Alisha Gaddis is an American Grammy and Emmy winning recording artist, actress, producer, director and writer. She is a founding member of Lucky Diaz and The Family Jam Band with her husband Lucky Diaz, and is known for her role as Lishy Lou on the PBS show Lishy Lou and Lucky Too. Gaddis was inducted into the EVSC Hall of Fame as part of the class of 2022. She is a graduate of NYU Tisch School of the Arts.

== Awards ==
As a member of Lucky Diaz and the Family Jam Band, Gaddis won a 2013 Latin GRAMMY Award for Best Latin Children's Album for ¡Fantastico!. The album Adelante was a 16th Annual Latin Grammy Awards nominee. In 2019, the band won their second Latin Grammy Award for the album Buenos Diaz under the name The Lucky Band.
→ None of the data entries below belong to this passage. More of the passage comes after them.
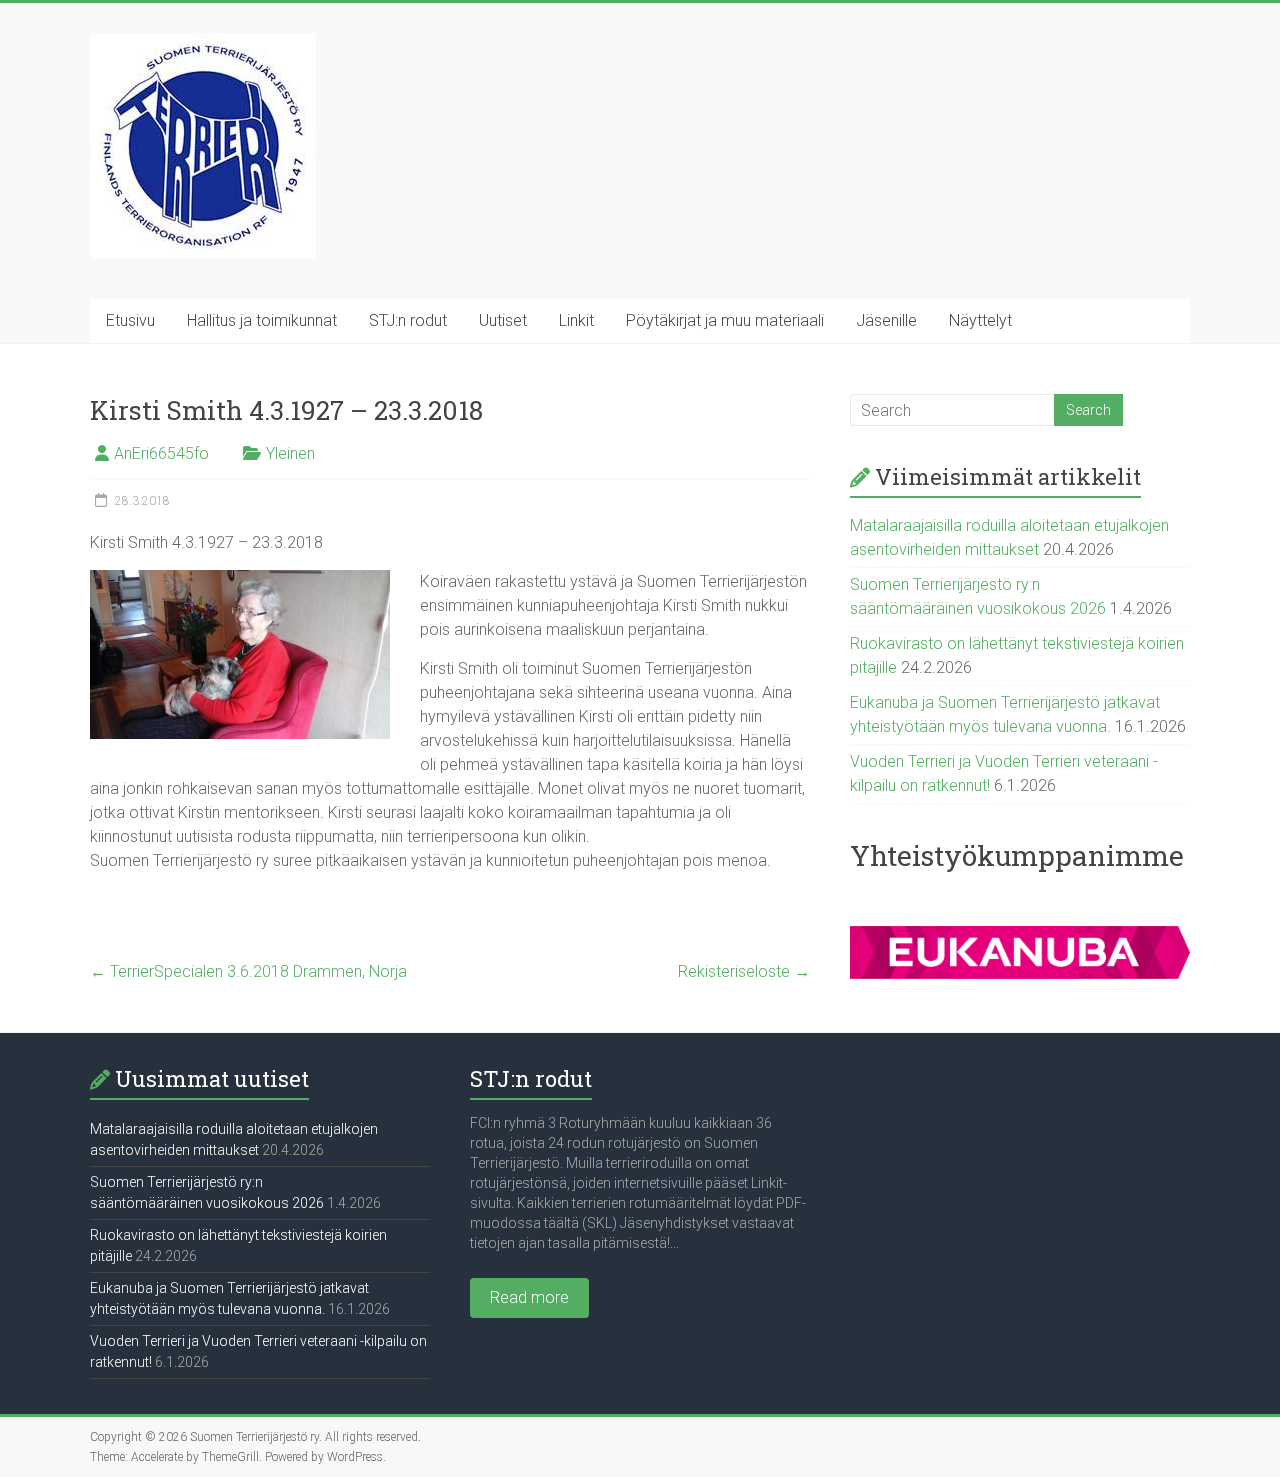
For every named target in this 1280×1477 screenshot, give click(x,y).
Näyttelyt (980, 320)
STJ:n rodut (408, 320)
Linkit (576, 320)
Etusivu (130, 320)
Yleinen (290, 453)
The album Paseo Lunar was nominated for a 2020 Latin Grammy Award in the Children's category making it the fourth nomination for The Lucky Band.

The albums Crayon Kids (2021) and Los Fabulosos (2022) were nominated in the Best Children's Album category for the 64th Grammy Awards and 65th Grammy Awards respectively.Their album Brillo, Brillo! won the 67th Grammy Award in the Best Children's Music Album category on February 2nd, 2025.

The band was the recipient of the Parent's Choice Gold Award from the Parent's Choice Foundation which rewards excellence in children's entertainment, for Oh Lucky Day (2011).

Gaddis won an Emmy Award in 2015 for Best Performer, as part of their bilingual children's TV show Lishy Lou and Lucky Too as part of Friday Zone on PBS.

== Discography ==
Albums with Lucky Diaz and The Family Jam Band as vocalist and producer.

- Luckiest Adventure (April 2010) CD Only
- Oh Lucky Day (April 2011)
- A Potluck (May 2012)
- ¡Fantastico! (May 2013) - Best Latin Children's Album GRAMMY Winner, 2013
- Lishy Lou and Lucky Too (October 2013)
- Aquí, Allá (May 2014)
- Adelante (May 2015) - Best Latin Children's Album GRAMMY Nominee, 2015
- Greatest Hits Vol 1 (July 2016)
- Made in LA (July 2017)
- Hold Tight, Shine Bright (August 2018)
- Buenos Diaz (April 2019)
- Paseo Lunar (May 2020)
- Crayon Kids (June 2021)
- Los Fabulosos (April 2022)
- Brillo, Brillo! (May 2024)

== Acting ==
Gaddis won an Emmy Award in 2015 for Best Performer, as part of their bilingual children's TV show Lishy Lou and Lucky Too as part of Friday Zone on PBS.

She starred in Pandemic Playhouse, lending her voice to many puppets, including "Facty".

== Books ==
Gaddis has released books She Loves Me All The Same (2019), Mama's Milk and Me: A Journal for Nursing Mothers (Breastfeeding, Childcare, Motherhood, Weaning) (2020), Your House Keys Are in the Dryer: A Parenting Haiku Book (2022), Periods, Period. (2023) on Post Hill Press Also a book series on Heuer Publishing including titles, Kids' Comedic Monologues That Are Actually Funny, LGBTQ Comedic Monologues That Are Actually Funny, Men's Comedic Monologues That Are Actually Funny, Teen Boys' Comedic Monologues That Are Actually Funny, Teen Girls' Comedic Monologues That Are Actually Funny, Women's Comedic Monologues That Are Actually Funny.

== Personal life ==
Gaddis met her husband Lucky Diaz at The Comedy Store in Los Angeles, California. They married in 2012 and are raising two children together.